* EXERCISE AIM *
Using the entries below, write out the line with "[Google plus] (173, 771)", the line with "Remembering Neil –", and every line in between, exactly as each is written.

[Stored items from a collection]
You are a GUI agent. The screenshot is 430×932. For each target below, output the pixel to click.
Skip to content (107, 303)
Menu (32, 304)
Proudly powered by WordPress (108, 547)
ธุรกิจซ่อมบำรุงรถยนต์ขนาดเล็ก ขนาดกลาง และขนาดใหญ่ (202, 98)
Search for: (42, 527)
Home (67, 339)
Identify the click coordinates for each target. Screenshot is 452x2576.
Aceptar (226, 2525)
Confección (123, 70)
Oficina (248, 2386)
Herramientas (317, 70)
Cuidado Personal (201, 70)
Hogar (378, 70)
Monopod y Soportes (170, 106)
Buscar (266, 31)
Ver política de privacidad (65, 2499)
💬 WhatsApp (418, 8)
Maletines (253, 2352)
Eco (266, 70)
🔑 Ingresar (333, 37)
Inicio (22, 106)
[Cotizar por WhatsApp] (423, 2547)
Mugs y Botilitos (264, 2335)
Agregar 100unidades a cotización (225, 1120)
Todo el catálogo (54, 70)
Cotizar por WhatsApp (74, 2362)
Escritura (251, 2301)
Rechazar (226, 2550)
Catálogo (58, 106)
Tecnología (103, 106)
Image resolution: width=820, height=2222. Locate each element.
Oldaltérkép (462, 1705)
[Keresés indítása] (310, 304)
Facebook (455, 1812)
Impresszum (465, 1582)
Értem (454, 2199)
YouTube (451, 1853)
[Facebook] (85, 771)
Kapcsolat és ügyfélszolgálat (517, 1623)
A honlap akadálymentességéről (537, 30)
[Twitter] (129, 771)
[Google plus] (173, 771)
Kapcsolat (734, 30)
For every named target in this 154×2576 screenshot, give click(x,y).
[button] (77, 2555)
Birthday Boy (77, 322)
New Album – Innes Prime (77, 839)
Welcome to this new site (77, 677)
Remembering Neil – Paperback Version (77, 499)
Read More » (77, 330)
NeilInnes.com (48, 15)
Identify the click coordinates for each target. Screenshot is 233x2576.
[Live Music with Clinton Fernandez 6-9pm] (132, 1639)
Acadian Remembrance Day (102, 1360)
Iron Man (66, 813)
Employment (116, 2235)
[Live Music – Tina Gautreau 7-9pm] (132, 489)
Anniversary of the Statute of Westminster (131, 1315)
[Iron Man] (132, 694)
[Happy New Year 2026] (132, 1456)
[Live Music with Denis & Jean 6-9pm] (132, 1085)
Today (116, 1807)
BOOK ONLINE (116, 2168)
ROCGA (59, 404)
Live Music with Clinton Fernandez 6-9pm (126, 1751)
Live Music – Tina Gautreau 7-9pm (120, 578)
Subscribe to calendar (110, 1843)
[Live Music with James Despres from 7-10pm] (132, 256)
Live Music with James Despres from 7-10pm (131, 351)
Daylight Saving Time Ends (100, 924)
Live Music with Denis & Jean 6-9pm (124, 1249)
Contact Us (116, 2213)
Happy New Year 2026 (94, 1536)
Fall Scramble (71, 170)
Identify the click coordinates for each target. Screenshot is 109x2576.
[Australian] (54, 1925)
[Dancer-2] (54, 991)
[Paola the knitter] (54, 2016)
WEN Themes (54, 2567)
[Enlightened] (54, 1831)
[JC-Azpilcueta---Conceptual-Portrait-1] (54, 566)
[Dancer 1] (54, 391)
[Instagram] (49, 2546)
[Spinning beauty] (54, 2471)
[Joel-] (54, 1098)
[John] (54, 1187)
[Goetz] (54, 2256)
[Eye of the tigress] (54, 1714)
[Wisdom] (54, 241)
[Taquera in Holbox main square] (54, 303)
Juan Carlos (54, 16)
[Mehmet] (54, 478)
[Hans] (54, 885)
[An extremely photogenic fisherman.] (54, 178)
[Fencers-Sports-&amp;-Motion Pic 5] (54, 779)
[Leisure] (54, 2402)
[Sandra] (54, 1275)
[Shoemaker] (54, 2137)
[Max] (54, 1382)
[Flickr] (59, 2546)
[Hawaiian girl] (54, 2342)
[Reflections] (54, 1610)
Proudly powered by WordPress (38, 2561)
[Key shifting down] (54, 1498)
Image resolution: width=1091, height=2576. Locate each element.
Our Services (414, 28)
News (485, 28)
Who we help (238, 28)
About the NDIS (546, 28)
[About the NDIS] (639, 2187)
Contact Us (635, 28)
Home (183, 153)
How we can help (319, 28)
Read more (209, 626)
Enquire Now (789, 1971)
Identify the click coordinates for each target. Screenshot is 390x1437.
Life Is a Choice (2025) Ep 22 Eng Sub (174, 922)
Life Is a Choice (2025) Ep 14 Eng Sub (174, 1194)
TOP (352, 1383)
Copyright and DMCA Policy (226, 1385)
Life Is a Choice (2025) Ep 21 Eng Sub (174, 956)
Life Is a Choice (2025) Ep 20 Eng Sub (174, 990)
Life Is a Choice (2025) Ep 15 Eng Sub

* SOLUTION TO THIS PROBLEM *
[Google plus] (173, 771)
Kapcsolat (734, 30)
For every named target in this 154×2576 screenshot, give click(x,y).
[button] (77, 2555)
Birthday Boy (77, 322)
New Album – Innes Prime (77, 839)
Welcome to this new site (77, 677)
Remembering Neil – Paperback Version (77, 499)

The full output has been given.